Incorrectly parsing OCMDs leads to incomplete renderings of the page #1172

ffc01 · 2021-04-20T13:02:44Z

ffc01
Apr 20, 2021

Please provide all mandatory information!

Describe the bug (mandatory)

PyMuPDF is not extracting all the text that is on the pdf. There are parts that won't be recogized nor extracted. I have already checked if the not recoginzable text in the pdf is just a picture or something else other than a text but I came to the conclusion that the part that won't get extracted is a text because I can copy the text from the part and paste it when I open the pdf with a pdf-reader. The text/objects of that part are shown in Foxit-reader/Acrobat-Reader DC but not recoginzed by mupdf.

To Reproduce (mandatory)

I have executed this code:

import fitz

pdf_document = "mypdf.pdf"
doc = fitz.open(pdf_document)

page1 = doc.loadPage(0)

page1text = page1.getText("text", flags=0)

print(page1text)

(If you need the pdf and/or the output please tell me so i can send it to you via email or dm)

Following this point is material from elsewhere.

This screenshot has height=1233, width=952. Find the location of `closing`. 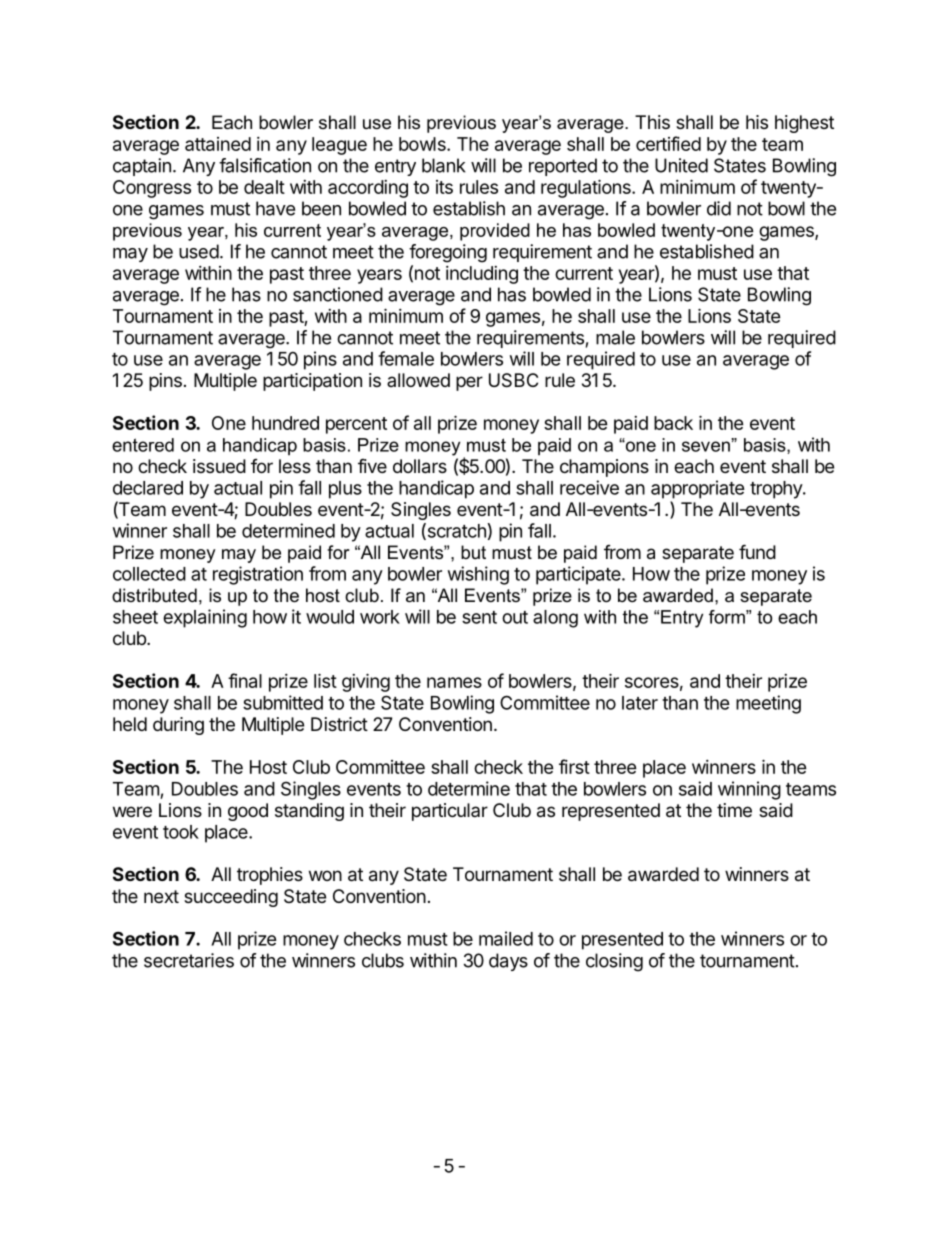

Expected behavior (optional)

All the text should have been extracted. But only a part of the pdf gets extracted (see screenshot below).

Screenshots (optional)

An example on what gets recognized/extracted (red box) in the pdf and the part that is not getting extracted/recoginzed/shown by mupdf (I can not publish the pdf):

Your configuration (mandatory)

PyMuPDF 1.18.12: Python bindings for the MuPDF 1.18.0 library.
Version date: 2021-04-10 04:00:00.
Built for Python 3.8 on win32 (64-bit).

Additional context (optional)

I am not exactly sure why this is happening but I would guess that it could be because the text got defined on the wrong part in the pdf so the pdf has some issues?

Thanks in advance

JorjMcKie · 2021-04-20T13:16:29Z

JorjMcKie
Apr 20, 2021
Maintainer

Cannot accept this as a bug, because:

Cannot reproduce w/o the file.
What did you do to ensure the blue part really is extractable text at all, and not e.g. an image? Do e.g. viewers like Adobe offer this part as selectable with the mouse?

0 replies

ffc01 · 2021-04-20T13:39:48Z

ffc01
Apr 20, 2021
Author

Thank you for your reply.

To 1: Please tell me a way how I can send you the file (e. g. via email or dm) as I can not make it public (for privacy reasons).
To 2: Yes, the text is selectable (and copyable e. g. I have checked if i could paste the copied text into a text file).

0 replies

JorjMcKie · 2021-04-20T13:44:11Z

JorjMcKie
Apr 20, 2021
Maintainer

Ok, then best use my e-mail address shown on the home page.

0 replies

JorjMcKie · 2021-04-22T08:06:37Z

JorjMcKie
Apr 22, 2021
Maintainer

I still have not received your PDF ... e-mail: [email protected]

0 replies

ffc01 · 2021-04-22T08:35:02Z

ffc01
Apr 22, 2021
Author

I have already sent it to you on 04-20-2021 15:52. Maybe it got filtered as spam?
I have just sent the pdf again.

0 replies

JorjMcKie · 2021-04-22T08:54:19Z

JorjMcKie
Apr 22, 2021
Maintainer

Ah, you are right - was treated as spam.
Thanks!

0 replies

JorjMcKie · 2021-04-22T10:20:56Z

JorjMcKie
Apr 22, 2021
Maintainer

Found the problem! Congratulations - you detected an upstream error!

Background:

The blue part of the page is the content of a so-called "Form XObject". The page does not show this content itself, but instead invokes the xobject to do this.
This xobject can be set ON or OFF via the Optional Content mechanisms: it is defined via its PDF key /OC.
In this case, /OC point to an /OCMD (optional content membership dictionary), which in turn points to one OCG (optional content group). The /OCMD object invoked by the xobject is defined so:

>>> print(doc.xref_object(36))
<<
  /OCGs 6 0 R
  /P /AllOn
  /Type /OCMD
>>
>>>

OCMD objects allow formulating complex logical conditions, under which something is shown or hidden. In this case, the logic is: "If all OCGs are ON, return ON."
As you can see, this is rather redundant here, because there is only one OCG: object xref 6 0 R. The PDF creator's intention could have been satisfied by directly using OCG 6 0 R in the form xobject's /OC key.

Now the problem:
The /OCGs key of an OCMD can be a dictionary (this case) or an array of dictionaries. MuPDF however, only takes the right decision, if this entry is an array, and ignores it otherwise.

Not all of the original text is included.